Every week, we go to the beach. Not for a swim. Not for a picnic. Not for any of the things most families go to the beach for. We go because Kya wants me to draw in the sand.
It started by accident. We were having a wander one Saturday afternoon – coats on, wind in our faces, Kya doing her thing where she walks just slightly ahead of us with her hands out like she’s feeling the air. I picked up a stick and doodled a smiley face in the wet sand while she wasn’t looking. When she turned around, she stopped dead. Stared at it. Then looked at me. Then looked at the stick. Then grabbed my hand and pulled it toward the sand.
“More.”
So I drew more. A star. A flower. A wonky cat. Each time I finished one, she’d study it for a moment, then tug my hand again. More. More. More. We were there for over an hour. I drew everything I could think of – houses, trees, fish, the sun, a terrible attempt at a dog. Kya watched every single line like it was the most important thing in the world.
That was about two years ago. We haven’t missed a week since.
It’s become our ritual. Saturday or Sunday, depending on the weather and how the week’s been. She knows when it’s beach day – she’ll find her coat, stand by the door, and wait. No words needed. The routine says everything. When we get there, she walks straight to the same stretch of sand – always the same spot, always near the water line where the sand is flat and firm – and she grabs my hand and points down.
I’ve become a surprisingly decent sand artist, if I do say so myself. Started with stick figures and smiley faces.

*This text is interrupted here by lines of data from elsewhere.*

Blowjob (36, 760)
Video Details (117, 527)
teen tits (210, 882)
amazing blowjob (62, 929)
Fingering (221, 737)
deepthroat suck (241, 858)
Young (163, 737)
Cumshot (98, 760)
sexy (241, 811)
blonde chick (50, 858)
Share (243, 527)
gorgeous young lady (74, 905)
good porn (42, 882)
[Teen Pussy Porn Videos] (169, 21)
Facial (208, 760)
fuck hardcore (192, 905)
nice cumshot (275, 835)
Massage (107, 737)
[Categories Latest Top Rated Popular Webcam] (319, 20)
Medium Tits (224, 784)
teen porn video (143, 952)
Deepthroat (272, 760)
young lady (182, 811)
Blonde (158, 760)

Then she moved on to her favourite cartoon characters. Peppa Pig was the first request – she grabbed my phone, opened the browser, and started scrolling through images online until she found the exact Peppa she wanted. Not just any Peppa. The right pose. The right smile. The right expression. When she found it, she held the phone up to my face and pointed at the sand.
So I drew Peppa Pig in the sand. And it was… not great. Kya looked at it. Looked at the phone. Looked back at the sand. “Rubbish.”

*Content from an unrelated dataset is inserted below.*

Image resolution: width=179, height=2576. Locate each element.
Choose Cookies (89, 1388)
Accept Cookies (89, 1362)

Fair enough. I tried again. Still not right – the smile was wrong, apparently. “Rubbish.” Third attempt. The ears were off. “Rubbish.” By the fourth go I was squinting at a phone screen in the wind, drawing a cartoon pig in wet sand with a stick, with the world’s most exacting art critic standing behind me. But when I finally got it right – when the smile matched, the ears were round enough, the eyes were in the right place – she did this little bounce on her toes, hands flapping, and stood next to it like it was hers.
That became the game. Peppa Pig, Tickety Toc, characters from whatever she’s into that week. She scrolls, she chooses, she holds up the phone, I draw. If it’s wrong, I hear about it. One word is all she needs. And I start again, because getting it right matters to her – and because the look on her face when it is right is worth every failed attempt.
The tide washes them all away by evening. But that’s not the point. The point is the drawing. The being there. The doing it together.
The beach itself is brilliant for Kya. The sound of the waves is constant and predictable – no sudden noises, no alarms, no hand dryers. The wind gives her that sensory input her body craves. She’ll stand with her arms out, eyes closed, letting it push against her. The sand under her feet, the salt in the air, the cold on her cheeks – it’s like a full-body sensory reset. She always leaves calmer than she arrives.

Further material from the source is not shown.